В настоящую минуту начальник крымского жандармского поста стоит перед уездным префектом. Он должен сообщить, что сделано сегодня.
— Я слушаю, — сурово произнес подполковник.
— Арестованы двое из участников ночного налета, домнул субколонел.
— Кто они такие?
. — Крымские мальчишки.
— Мальчишки?
— Да. Из бывших учеников этого Моргуненко.
— Хороши мальчишки, если они вас столько времени вокруг пальца водят. Ну, дальше?
— Один из них оказался раненым во время перестрелки с жандармами. Он ничего не говорит.

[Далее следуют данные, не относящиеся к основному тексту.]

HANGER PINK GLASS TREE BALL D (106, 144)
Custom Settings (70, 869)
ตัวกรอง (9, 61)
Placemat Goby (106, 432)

Подполковник удивленно пожал плечами.
— Как не говорит?
— Молчит.
— Мне это непонятно.
— Ну, отказывается что-либо говорить.
— Это не ответ жандармского офицера.
— Я испробовал на нем все известные мне средства, но ничего не добился. Он молчит, словно одержимый. Мне остается пристрелить его, но это не спасет положения.
— Да-а-а! Все это странно, — протянул подполковник, — ну, а тот, другой?
— Другого взяли с царапиной на руке. Этот тоже из заправил. Он давно у меня на подозрении и я думаю, что он причастен к ночному делу.
— Он тоже не хочет с вами разговаривать? — при этих словах префект криво улыбнулся.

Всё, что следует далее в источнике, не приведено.